::: Estratto

8. Terzo motivo: violazione di legge per mancato giudizio di prevalenza, anche ex officio,
delle generiche sulle aggravanti.
9. Quarto motivo: violazione di legge e vizio di motivazione in punto conferma delle
statuizioni civili.

CONSIDERATO IN DIRITTO

1. Il ricorso è infondato e va disatteso.
2. Il riconoscimento della qualifica di amministratore di fatto all’imputato, investito dai
primi due motivi di gravame, è esente da vizi sotto il profilo sia della violazione di legge,
che del vizio di motivazione.

::::::
::: Dati forniti

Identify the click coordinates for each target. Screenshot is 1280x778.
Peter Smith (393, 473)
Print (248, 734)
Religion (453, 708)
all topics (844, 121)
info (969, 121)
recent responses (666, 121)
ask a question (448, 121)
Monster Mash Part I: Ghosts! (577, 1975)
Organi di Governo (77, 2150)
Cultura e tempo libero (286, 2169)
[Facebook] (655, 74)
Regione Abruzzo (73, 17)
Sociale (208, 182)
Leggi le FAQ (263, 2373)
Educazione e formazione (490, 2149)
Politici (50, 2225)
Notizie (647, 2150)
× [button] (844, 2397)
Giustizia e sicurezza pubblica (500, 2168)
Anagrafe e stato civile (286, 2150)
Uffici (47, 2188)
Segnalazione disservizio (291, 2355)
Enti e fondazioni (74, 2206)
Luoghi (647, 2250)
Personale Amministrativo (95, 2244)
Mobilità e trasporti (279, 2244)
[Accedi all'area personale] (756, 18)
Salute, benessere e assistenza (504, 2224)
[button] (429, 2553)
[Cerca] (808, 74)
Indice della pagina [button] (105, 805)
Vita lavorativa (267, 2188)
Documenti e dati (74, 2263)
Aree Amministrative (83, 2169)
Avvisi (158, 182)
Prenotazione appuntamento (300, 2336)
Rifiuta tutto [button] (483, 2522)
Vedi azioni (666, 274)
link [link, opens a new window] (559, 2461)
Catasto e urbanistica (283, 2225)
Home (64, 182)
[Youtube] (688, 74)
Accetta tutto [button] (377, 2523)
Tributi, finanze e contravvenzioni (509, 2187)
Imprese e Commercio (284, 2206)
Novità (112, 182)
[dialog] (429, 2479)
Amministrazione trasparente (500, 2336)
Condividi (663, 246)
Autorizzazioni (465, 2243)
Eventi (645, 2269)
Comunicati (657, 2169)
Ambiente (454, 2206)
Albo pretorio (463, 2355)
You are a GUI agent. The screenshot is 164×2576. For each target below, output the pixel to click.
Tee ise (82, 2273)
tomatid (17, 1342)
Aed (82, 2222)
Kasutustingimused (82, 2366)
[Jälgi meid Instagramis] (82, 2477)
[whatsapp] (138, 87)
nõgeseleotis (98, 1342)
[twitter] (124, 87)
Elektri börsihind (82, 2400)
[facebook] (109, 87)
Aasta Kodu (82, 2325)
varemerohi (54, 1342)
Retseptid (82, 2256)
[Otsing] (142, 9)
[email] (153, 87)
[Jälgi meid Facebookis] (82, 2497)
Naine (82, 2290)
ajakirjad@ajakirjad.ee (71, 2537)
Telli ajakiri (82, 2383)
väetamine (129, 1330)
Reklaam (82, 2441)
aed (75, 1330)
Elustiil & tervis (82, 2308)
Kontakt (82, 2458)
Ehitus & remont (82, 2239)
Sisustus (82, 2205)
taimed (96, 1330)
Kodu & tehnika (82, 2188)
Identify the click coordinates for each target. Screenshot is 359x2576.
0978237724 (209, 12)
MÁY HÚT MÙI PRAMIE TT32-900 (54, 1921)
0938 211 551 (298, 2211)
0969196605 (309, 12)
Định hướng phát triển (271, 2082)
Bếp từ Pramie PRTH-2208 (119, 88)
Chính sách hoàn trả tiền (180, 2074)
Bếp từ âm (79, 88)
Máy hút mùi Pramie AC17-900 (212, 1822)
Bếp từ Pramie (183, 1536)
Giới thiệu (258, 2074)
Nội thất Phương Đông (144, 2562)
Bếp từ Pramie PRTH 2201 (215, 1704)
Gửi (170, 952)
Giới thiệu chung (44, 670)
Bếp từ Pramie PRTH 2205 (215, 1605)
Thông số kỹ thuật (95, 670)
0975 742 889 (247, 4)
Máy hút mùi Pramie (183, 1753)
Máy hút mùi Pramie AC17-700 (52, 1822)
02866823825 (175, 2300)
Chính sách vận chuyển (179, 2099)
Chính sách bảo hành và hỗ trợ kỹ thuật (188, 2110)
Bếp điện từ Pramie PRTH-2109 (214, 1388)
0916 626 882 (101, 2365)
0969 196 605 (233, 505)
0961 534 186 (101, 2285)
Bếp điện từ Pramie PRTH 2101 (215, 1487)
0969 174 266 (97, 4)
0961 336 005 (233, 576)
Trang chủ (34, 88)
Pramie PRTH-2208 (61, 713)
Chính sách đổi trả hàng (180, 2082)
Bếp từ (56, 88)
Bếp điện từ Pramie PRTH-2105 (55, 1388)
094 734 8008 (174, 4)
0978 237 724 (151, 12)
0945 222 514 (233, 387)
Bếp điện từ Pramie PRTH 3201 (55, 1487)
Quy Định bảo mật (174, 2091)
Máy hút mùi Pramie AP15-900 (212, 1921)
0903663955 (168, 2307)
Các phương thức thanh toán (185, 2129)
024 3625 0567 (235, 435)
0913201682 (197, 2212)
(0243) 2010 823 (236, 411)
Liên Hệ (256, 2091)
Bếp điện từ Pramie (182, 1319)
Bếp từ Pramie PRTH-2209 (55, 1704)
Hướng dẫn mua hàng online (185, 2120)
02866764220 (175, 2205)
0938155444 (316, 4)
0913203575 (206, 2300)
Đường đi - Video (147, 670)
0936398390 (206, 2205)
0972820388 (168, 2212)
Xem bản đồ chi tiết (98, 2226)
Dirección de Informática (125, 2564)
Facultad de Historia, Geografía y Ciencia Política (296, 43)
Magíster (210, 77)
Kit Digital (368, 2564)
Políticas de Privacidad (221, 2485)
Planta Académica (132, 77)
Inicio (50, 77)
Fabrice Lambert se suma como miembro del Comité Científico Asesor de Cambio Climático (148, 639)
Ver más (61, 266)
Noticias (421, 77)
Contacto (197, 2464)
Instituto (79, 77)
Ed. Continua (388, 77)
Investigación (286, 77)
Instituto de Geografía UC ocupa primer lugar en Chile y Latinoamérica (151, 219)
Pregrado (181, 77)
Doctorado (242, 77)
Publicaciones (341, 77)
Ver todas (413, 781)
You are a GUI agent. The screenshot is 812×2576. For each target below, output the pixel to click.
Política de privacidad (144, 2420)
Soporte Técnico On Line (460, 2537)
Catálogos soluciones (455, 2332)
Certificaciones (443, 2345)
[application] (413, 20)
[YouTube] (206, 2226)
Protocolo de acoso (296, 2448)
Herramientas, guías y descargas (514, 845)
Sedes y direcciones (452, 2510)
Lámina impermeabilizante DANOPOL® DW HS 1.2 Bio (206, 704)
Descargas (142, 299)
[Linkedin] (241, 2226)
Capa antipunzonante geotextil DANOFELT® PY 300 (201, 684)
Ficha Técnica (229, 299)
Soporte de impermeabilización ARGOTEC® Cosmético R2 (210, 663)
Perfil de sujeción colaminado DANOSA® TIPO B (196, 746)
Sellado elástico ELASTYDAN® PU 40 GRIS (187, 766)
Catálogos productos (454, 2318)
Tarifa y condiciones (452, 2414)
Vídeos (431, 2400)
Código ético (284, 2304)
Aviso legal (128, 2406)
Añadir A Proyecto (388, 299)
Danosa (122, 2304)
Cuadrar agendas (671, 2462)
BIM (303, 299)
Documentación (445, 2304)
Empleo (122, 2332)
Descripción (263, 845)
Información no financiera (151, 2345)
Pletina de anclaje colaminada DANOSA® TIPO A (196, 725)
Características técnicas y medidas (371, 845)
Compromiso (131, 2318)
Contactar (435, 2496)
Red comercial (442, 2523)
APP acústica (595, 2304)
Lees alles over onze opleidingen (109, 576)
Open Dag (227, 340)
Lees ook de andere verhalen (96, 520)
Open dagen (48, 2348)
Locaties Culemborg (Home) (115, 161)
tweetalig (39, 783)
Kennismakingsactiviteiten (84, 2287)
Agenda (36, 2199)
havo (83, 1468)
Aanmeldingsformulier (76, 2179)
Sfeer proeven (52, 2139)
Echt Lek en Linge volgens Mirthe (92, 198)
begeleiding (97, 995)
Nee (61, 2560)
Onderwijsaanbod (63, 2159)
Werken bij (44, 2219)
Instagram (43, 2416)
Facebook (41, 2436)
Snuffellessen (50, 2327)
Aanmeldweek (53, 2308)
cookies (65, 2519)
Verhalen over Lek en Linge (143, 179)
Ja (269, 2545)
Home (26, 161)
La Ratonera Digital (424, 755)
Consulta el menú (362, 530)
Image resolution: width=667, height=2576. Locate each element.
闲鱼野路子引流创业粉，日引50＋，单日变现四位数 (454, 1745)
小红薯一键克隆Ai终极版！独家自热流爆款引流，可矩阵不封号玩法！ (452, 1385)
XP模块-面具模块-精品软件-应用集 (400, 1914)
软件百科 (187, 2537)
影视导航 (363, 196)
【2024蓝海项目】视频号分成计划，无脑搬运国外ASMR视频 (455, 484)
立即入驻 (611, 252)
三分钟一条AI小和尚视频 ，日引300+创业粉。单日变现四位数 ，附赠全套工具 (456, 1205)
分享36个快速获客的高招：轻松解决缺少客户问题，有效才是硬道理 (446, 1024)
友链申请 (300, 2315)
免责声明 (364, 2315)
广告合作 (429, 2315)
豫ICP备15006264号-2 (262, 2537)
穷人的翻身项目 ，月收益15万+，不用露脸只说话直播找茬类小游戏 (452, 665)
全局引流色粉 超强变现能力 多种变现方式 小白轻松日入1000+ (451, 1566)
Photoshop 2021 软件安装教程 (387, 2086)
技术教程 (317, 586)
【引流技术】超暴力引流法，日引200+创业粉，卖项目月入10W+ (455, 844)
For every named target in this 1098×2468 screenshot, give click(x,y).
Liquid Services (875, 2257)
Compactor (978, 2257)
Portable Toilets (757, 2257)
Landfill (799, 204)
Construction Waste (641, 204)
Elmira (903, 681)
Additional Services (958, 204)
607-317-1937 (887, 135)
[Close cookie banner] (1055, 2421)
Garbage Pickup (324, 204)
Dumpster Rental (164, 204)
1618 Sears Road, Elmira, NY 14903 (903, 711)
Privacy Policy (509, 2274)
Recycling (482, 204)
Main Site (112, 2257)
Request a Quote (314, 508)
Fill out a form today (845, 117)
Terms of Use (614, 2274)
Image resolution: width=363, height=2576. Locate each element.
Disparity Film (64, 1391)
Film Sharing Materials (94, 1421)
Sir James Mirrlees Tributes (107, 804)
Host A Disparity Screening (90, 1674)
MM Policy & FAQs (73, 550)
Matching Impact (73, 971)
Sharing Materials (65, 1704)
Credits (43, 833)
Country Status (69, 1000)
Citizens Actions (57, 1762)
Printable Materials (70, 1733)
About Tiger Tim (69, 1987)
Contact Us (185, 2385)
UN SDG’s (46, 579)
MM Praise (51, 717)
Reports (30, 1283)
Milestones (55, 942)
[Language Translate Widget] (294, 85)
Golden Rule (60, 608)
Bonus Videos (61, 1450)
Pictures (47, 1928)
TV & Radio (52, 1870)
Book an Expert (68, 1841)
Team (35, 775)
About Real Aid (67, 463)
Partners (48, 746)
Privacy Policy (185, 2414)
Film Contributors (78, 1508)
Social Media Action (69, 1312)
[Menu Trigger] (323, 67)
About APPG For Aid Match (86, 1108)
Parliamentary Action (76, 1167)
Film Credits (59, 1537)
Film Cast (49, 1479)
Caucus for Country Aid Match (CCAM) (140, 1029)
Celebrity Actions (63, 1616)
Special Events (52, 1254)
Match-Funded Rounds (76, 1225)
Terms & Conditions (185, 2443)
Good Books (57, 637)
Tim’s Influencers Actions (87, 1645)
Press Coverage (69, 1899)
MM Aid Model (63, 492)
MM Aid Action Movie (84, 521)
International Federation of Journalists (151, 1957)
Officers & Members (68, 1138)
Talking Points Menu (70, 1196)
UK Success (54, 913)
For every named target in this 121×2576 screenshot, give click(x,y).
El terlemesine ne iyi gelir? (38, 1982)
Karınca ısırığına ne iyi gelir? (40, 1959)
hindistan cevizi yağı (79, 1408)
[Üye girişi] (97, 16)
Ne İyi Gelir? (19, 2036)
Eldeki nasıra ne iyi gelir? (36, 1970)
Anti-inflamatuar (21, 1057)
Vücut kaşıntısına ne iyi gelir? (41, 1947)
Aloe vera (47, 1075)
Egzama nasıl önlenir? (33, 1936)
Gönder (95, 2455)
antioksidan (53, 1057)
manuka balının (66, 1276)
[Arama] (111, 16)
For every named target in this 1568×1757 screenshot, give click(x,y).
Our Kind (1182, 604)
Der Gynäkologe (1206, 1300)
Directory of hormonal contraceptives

::::::

### Cosa fare
• 1. Come viene giudicato il ricorso nell'estratto?
• 2. Riscrivi le righe dell'elenco dall'inizio fino a quella che contiene "Albo pretorio (463, 2355)", comprese entrambe, sostituendo "Regione Abruzzo" con "Regione Molise" e lasciando invariato tutto il resto.

### Risposte attese
• 1. Il ricorso è infondato e va disatteso.

• 2.
Identify the click coordinates for each target. Screenshot is 1280x778.
Peter Smith (393, 473)
Print (248, 734)
Religion (453, 708)
all topics (844, 121)
info (969, 121)
recent responses (666, 121)
ask a question (448, 121)
Monster Mash Part I: Ghosts! (577, 1975)
Organi di Governo (77, 2150)
Cultura e tempo libero (286, 2169)
[Facebook] (655, 74)
Regione Molise (73, 17)
Sociale (208, 182)
Leggi le FAQ (263, 2373)
Educazione e formazione (490, 2149)
Politici (50, 2225)
Notizie (647, 2150)
× [button] (844, 2397)
Giustizia e sicurezza pubblica (500, 2168)
Anagrafe e stato civile (286, 2150)
Uffici (47, 2188)
Segnalazione disservizio (291, 2355)
Enti e fondazioni (74, 2206)
Luoghi (647, 2250)
Personale Amministrativo (95, 2244)
Mobilità e trasporti (279, 2244)
[Accedi all'area personale] (756, 18)
Salute, benessere e assistenza (504, 2224)
[button] (429, 2553)
[Cerca] (808, 74)
Indice della pagina [button] (105, 805)
Vita lavorativa (267, 2188)
Documenti e dati (74, 2263)
Aree Amministrative (83, 2169)
Avvisi (158, 182)
Prenotazione appuntamento (300, 2336)
Rifiuta tutto [button] (483, 2522)
Vedi azioni (666, 274)
link [link, opens a new window] (559, 2461)
Catasto e urbanistica (283, 2225)
Home (64, 182)
[Youtube] (688, 74)
Accetta tutto [button] (377, 2523)
Tributi, finanze e contravvenzioni (509, 2187)
Imprese e Commercio (284, 2206)
Novità (112, 182)
[dialog] (429, 2479)
Amministrazione trasparente (500, 2336)
Condividi (663, 246)
Autorizzazioni (465, 2243)
Eventi (645, 2269)
Comunicati (657, 2169)
Ambiente (454, 2206)
Albo pretorio (463, 2355)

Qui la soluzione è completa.